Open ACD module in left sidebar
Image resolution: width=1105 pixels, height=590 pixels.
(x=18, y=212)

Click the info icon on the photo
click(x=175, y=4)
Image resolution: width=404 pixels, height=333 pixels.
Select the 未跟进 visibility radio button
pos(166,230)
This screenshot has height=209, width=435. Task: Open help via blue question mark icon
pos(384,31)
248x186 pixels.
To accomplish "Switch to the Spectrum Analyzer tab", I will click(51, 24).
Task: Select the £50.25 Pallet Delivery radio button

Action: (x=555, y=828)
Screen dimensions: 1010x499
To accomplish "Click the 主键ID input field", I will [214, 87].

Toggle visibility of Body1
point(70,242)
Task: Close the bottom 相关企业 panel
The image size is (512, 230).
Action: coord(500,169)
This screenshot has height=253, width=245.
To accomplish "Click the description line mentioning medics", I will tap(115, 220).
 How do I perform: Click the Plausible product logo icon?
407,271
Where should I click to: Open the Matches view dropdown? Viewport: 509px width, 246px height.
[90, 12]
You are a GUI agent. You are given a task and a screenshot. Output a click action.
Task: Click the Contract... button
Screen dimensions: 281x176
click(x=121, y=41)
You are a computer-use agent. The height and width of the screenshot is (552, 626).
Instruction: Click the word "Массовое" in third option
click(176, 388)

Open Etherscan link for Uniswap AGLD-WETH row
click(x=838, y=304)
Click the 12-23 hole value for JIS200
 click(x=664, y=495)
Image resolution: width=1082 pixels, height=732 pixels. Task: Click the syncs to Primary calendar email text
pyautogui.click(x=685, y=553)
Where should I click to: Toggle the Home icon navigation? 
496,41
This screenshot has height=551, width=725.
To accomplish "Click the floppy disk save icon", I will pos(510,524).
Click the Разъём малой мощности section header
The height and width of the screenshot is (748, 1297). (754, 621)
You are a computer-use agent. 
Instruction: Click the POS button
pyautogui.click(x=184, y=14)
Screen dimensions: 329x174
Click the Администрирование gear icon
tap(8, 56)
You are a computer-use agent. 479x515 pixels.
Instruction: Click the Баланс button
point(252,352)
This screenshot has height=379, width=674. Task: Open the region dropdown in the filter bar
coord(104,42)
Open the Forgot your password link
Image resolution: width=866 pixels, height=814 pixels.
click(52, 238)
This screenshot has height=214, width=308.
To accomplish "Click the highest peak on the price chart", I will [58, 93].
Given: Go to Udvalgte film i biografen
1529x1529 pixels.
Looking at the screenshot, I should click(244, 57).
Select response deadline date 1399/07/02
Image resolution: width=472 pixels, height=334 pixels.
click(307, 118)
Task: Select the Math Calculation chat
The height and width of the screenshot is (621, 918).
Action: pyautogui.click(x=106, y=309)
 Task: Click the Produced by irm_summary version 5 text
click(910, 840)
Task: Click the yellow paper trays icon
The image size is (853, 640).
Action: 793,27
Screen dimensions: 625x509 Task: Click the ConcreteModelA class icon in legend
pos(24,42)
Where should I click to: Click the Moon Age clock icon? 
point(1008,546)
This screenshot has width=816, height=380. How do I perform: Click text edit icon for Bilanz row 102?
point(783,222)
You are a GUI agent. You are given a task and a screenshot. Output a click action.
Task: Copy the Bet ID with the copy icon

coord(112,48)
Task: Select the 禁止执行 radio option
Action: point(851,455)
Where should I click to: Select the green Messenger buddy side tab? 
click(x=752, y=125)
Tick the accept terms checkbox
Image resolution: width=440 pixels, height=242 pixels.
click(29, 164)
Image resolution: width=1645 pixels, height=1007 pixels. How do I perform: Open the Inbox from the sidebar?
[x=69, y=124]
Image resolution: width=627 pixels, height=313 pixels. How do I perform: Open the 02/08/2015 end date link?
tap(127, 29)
——
**PROMPT:** Output each line of the data above as a string in a JSON list, one string per line, omitting blank lines.

**ANSWER FOR THE TASK:**
[
  "Open ACD module in left sidebar",
  "Image resolution: width=1105 pixels, height=590 pixels.",
  "(x=18, y=212)",
  "Click the info icon on the photo",
  "click(x=175, y=4)",
  "Image resolution: width=404 pixels, height=333 pixels.",
  "Select the 未跟进 visibility radio button",
  "pos(166,230)",
  "This screenshot has height=209, width=435. Task: Open help via blue question mark icon",
  "pos(384,31)",
  "248x186 pixels.",
  "To accomplish \"Switch to the Spectrum Analyzer tab\", I will click(51, 24).",
  "Task: Select the £50.25 Pallet Delivery radio button",
  "Action: (x=555, y=828)",
  "Screen dimensions: 1010x499",
  "To accomplish \"Click the 主键ID input field\", I will [214, 87].",
  "Toggle visibility of Body1",
  "point(70,242)",
  "Task: Close the bottom 相关企业 panel",
  "The image size is (512, 230).",
  "Action: coord(500,169)",
  "This screenshot has height=253, width=245.",
  "To accomplish \"Click the description line mentioning medics\", I will tap(115, 220).",
  " How do I perform: Click the Plausible product logo icon?",
  "407,271",
  "Where should I click to: Open the Matches view dropdown? Viewport: 509px width, 246px height.",
  "[90, 12]",
  "You are a GUI agent. You are given a task and a screenshot. Output a click action.",
  "Task: Click the Contract... button",
  "Screen dimensions: 281x176",
  "click(x=121, y=41)",
  "You are a computer-use agent. The height and width of the screenshot is (552, 626).",
  "Instruction: Click the word \"Массовое\" in third option",
  "click(176, 388)",
  "Open Etherscan link for Uniswap AGLD-WETH row",
  "click(x=838, y=304)",
  "Click the 12-23 hole value for JIS200",
  " click(x=664, y=495)",
  "Image resolution: width=1082 pixels, height=732 pixels. Task: Click the syncs to Primary calendar email text",
  "pyautogui.click(x=685, y=553)",
  "Where should I click to: Toggle the Home icon navigation? ",
  "496,41",
  "This screenshot has height=551, width=725.",
  "To accomplish \"Click the floppy disk save icon\", I will pos(510,524).",
  "Click the Разъём малой мощности section header",
  "The height and width of the screenshot is (748, 1297). (754, 621)",
  "You are a computer-use agent. ",
  "Instruction: Click the POS button",
  "pyautogui.click(x=184, y=14)",
  "Screen dimensions: 329x174",
  "Click the Администрирование gear icon",
  "tap(8, 56)",
  "You are a computer-use agent. 479x515 pixels.",
  "Instruction: Click the Баланс button",
  "point(252,352)",
  "This screenshot has height=379, width=674. Task: Open the region dropdown in the filter bar",
  "coord(104,42)",
  "Open the Forgot your password link",
  "Image resolution: width=866 pixels, height=814 pixels.",
  "click(52, 238)",
  "This screenshot has height=214, width=308.",
  "To accomplish \"Click the highest peak on the price chart\", I will [58, 93].",
  "Given: Go to Udvalgte film i biografen",
  "1529x1529 pixels.",
  "Looking at the screenshot, I should click(244, 57).",
  "Select response deadline date 1399/07/02",
  "Image resolution: width=472 pixels, height=334 pixels.",
  "click(307, 118)",
  "Task: Select the Math Calculation chat",
  "The height and width of the screenshot is (621, 918).",
  "Action: pyautogui.click(x=106, y=309)",
  " Task: Click the Produced by irm_summary version 5 text",
  "click(910, 840)",
  "Task: Click the yellow paper trays icon",
  "The image size is (853, 640).",
  "Action: 793,27",
  "Screen dimensions: 625x509 Task: Click the ConcreteModelA class icon in legend",
  "pos(24,42)",
  "Where should I click to: Click the Moon Age clock icon? ",
  "point(1008,546)",
  "This screenshot has width=816, height=380. How do I perform: Click text edit icon for Bilanz row 102?",
  "point(783,222)",
  "You are a GUI agent. You are given a task and a screenshot. Output a click action.",
  "Task: Copy the Bet ID with the copy icon",
  "coord(112,48)",
  "Task: Select the 禁止执行 radio option",
  "Action: point(851,455)",
  "Where should I click to: Select the green Messenger buddy side tab? ",
  "click(x=752, y=125)",
  "Tick the accept terms checkbox",
  "Image resolution: width=440 pixels, height=242 pixels.",
  "click(29, 164)",
  "Image resolution: width=1645 pixels, height=1007 pixels. How do I perform: Open the Inbox from the sidebar?",
  "[x=69, y=124]",
  "Image resolution: width=627 pixels, height=313 pixels. How do I perform: Open the 02/08/2015 end date link?",
  "tap(127, 29)"
]